Whether my newfound TV leniency was by choice or by necessity, I have to admit that micromanaging my son’s media consumption was no fun. Besides, condemning the boob tube made me a hypocrite. Because the fact is, I’m a TV junkie myself. On any given night, after I’ve put my two small children to bed, you can find me watching Glee, Chuck, Hot in Cleveland or Tori & Dean: Home Sweet Hollywood – and enjoying every minute.

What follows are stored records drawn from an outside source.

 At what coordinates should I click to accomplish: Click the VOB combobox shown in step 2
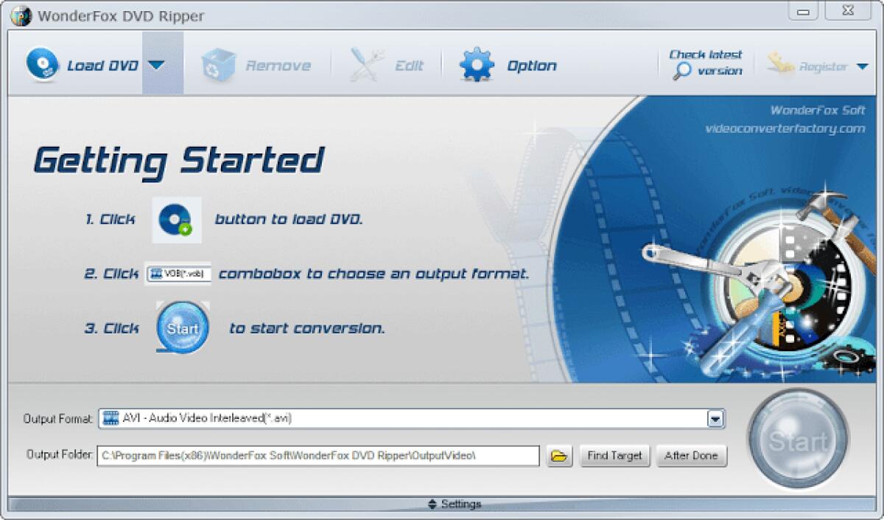click(x=179, y=273)
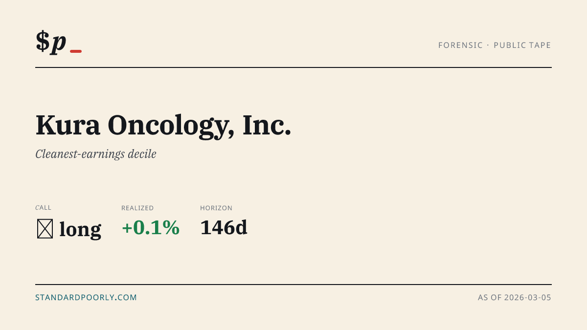Click the red underscore cursor mark
This screenshot has width=587, height=330.
[x=76, y=51]
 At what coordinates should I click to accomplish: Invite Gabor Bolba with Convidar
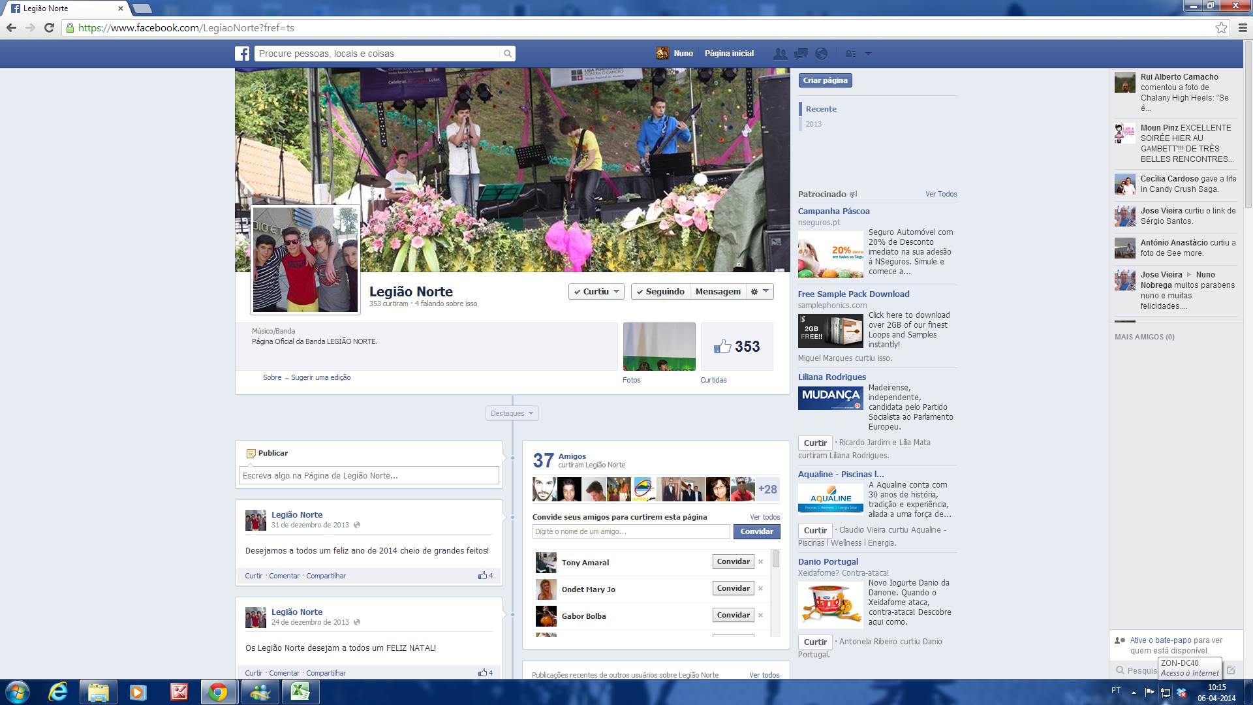733,615
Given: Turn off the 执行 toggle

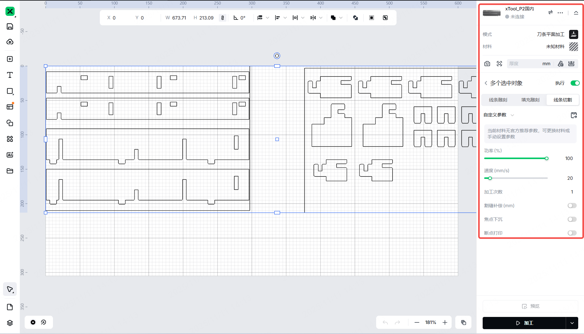Looking at the screenshot, I should (x=575, y=83).
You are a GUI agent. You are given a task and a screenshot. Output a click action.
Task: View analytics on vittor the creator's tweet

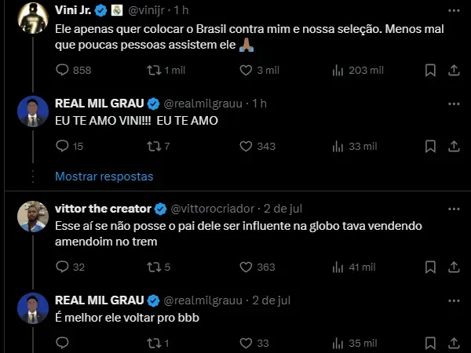click(338, 267)
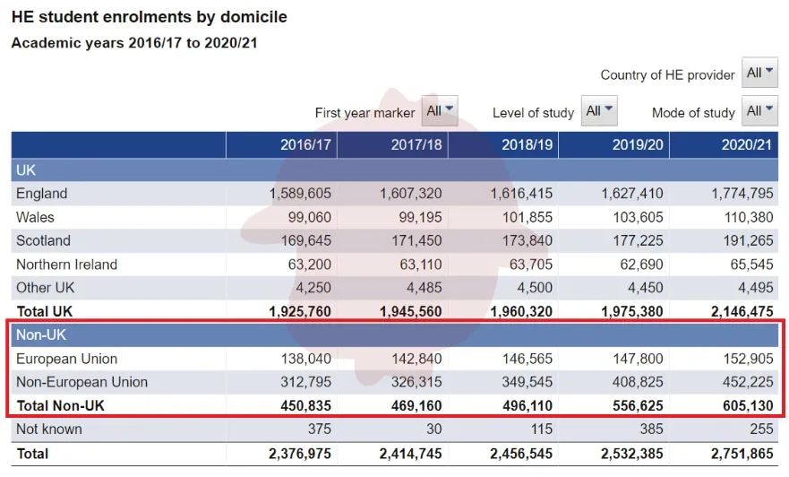Expand the First year marker dropdown
This screenshot has height=477, width=789.
click(439, 111)
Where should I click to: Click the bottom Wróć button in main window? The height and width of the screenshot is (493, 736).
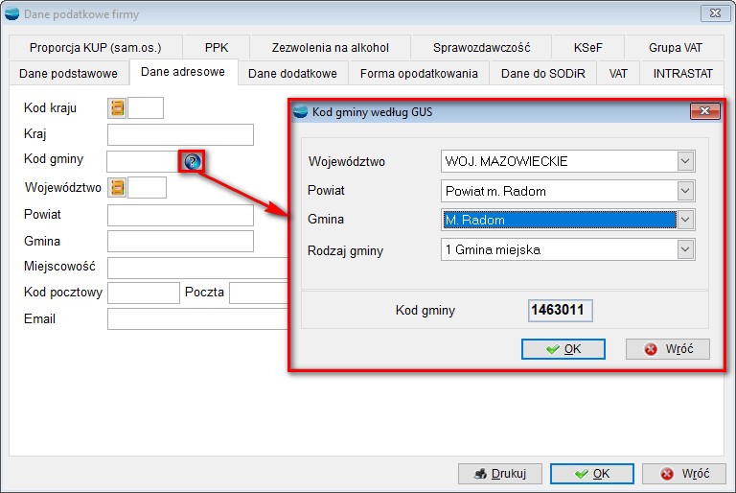[x=683, y=474]
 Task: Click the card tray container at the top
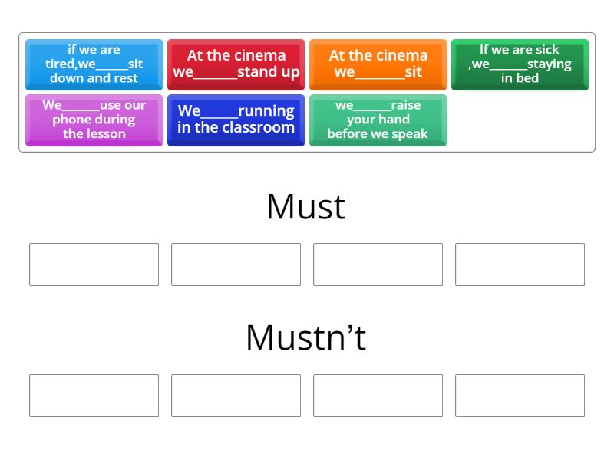click(307, 92)
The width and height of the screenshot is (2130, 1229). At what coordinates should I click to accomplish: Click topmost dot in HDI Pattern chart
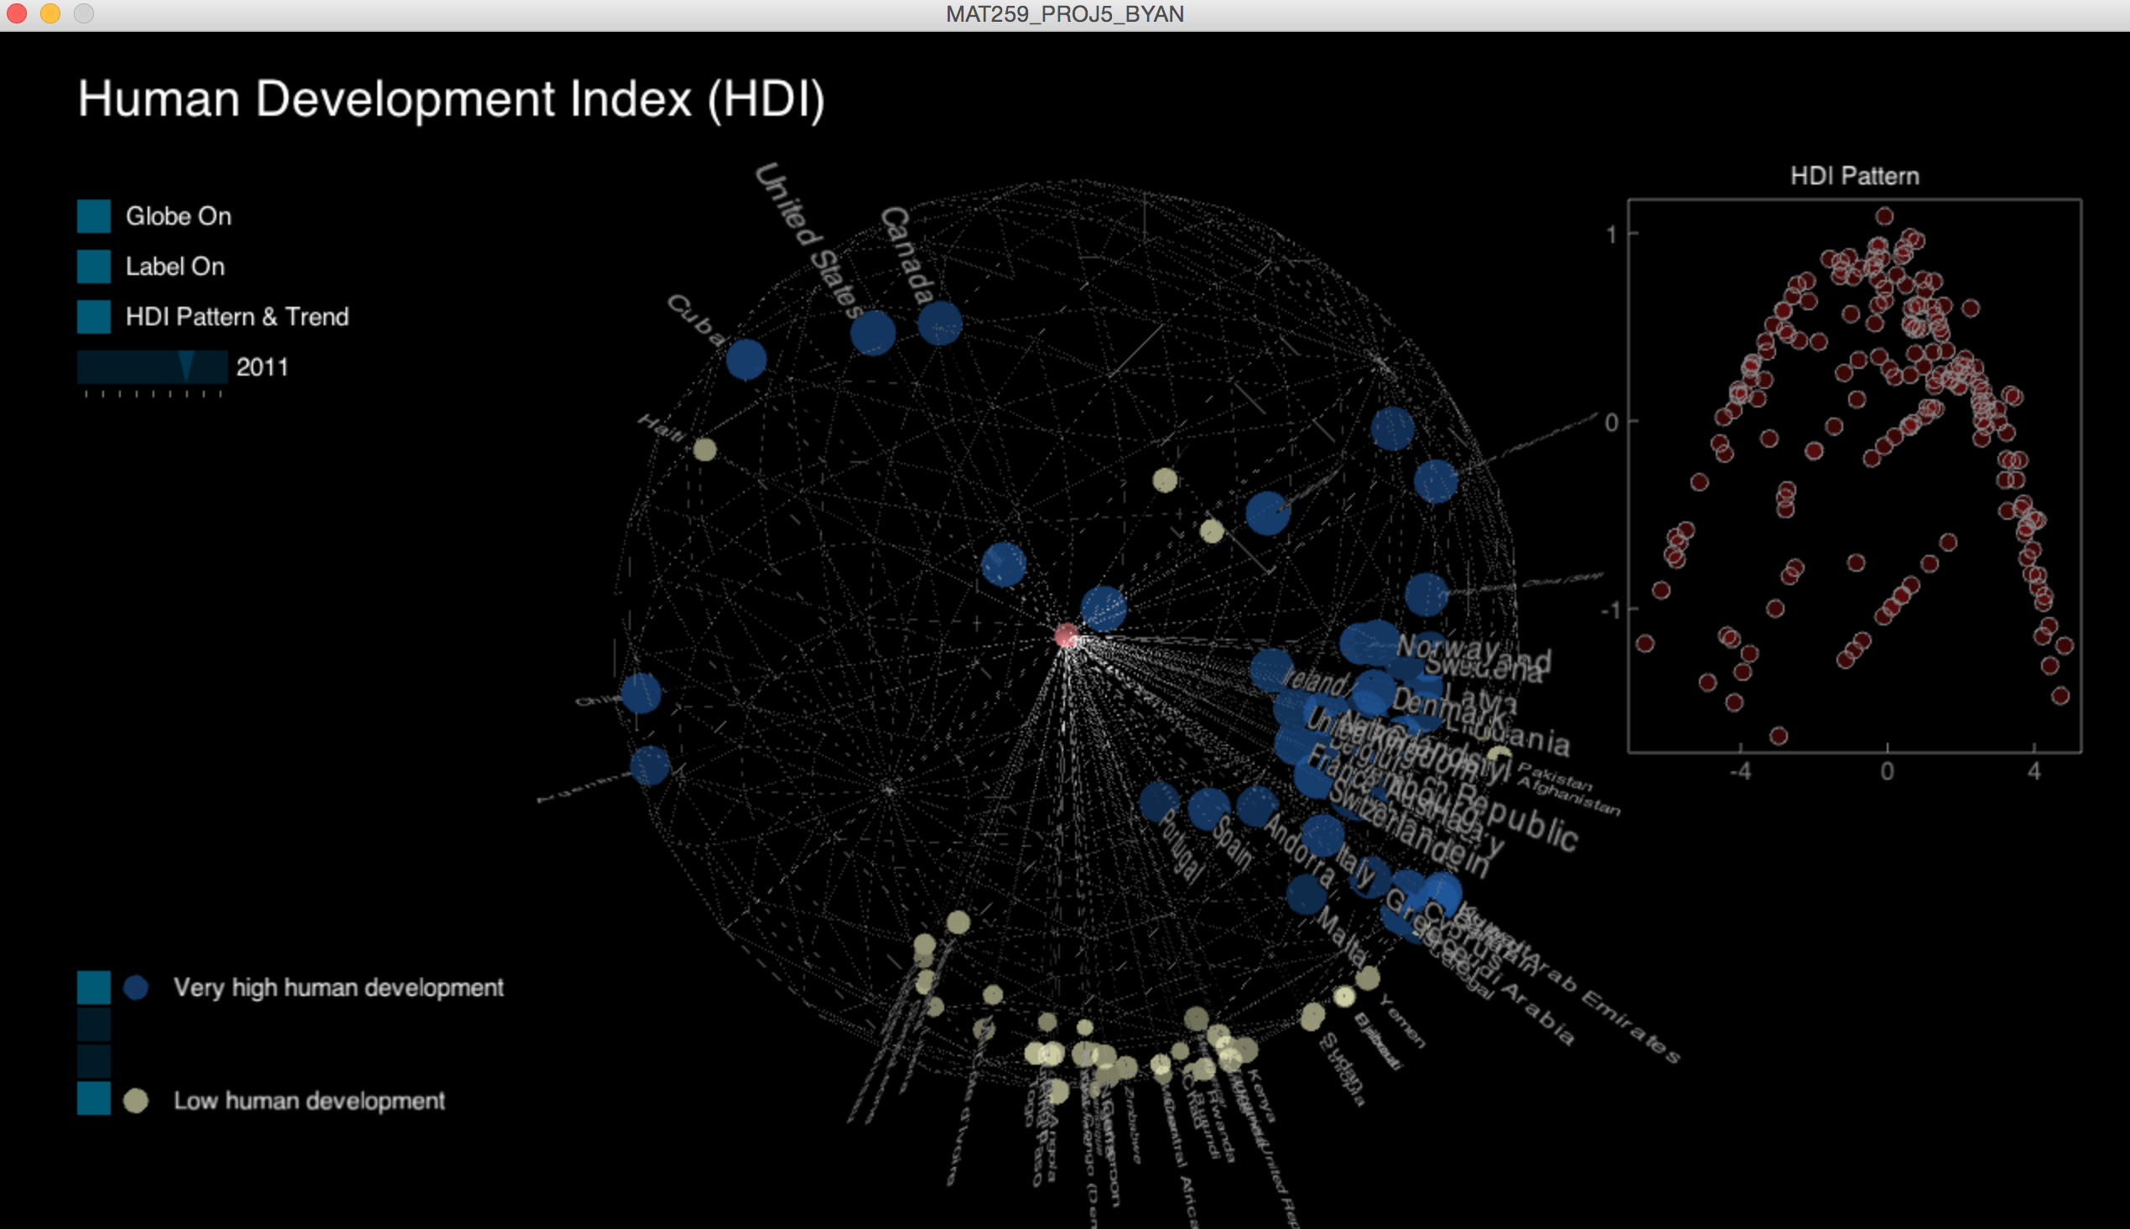pyautogui.click(x=1884, y=217)
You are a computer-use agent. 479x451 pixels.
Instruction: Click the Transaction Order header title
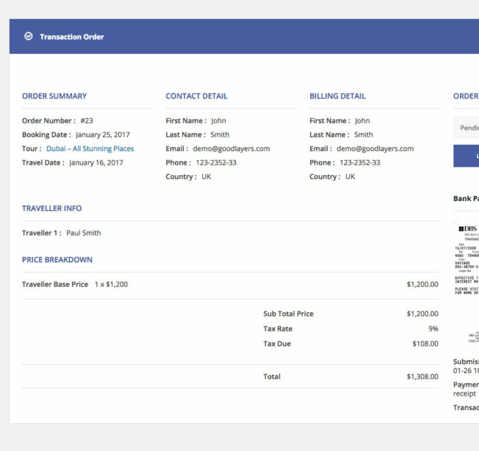coord(72,37)
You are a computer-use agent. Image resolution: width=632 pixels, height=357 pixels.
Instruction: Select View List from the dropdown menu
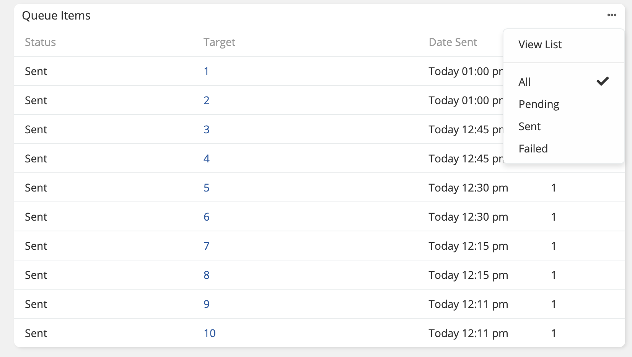[x=540, y=45]
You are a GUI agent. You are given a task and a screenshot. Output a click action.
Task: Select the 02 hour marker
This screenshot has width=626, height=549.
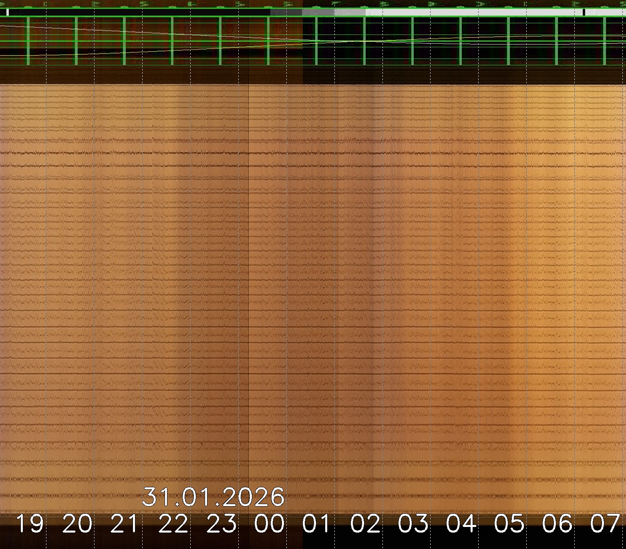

I justify my preferred pastime by reminding myself (and anyone who dares disparage my viewing habits) that I make my living as a writer. I read books. I attend lectures and visit museums (occasionally). And I am no slouch at Scrabble. Besides, I’m hardly the only thinking person relaxing in front of a screen each night. My father, now retired from his college teaching job, spends much of his time watching Mad Men and Band of Brothers on Blu-ray on his 52-inch flat-screen. As for my now four-year-old son, I wish I hadn’t wasted so much time and energy stressing about the effects of TV on his impressionable young mind. Why not? Well, not to brag, but he recently participated in an early childhood development study at a local university that determined he has the vocabulary of an average 16-year-old. (OK, I’m bragging.) Obviously, TV hasn’t rotted his brain too much.
Instead of getting hung up on how much TV he watches and the potential psychological effects of seeing Tom bash Jerry over the head with a frying pan, I’ve developed my own litmus test when it comes to my kid and television – which I’m happy to note meshes with the experts’ advice. I ask myself, “Is TV taking the place of a more important activity, like human interaction, reading or playing outdoors?” Most of the time, the answer is no. My son gets plenty of play dates, exercise and one-on-one time with his parents. He even has his own library card.
So I let myself off the hook, and I let my son turn on Mickey Mouse Clubhouse. Right after I set the DVR to record Modern Family.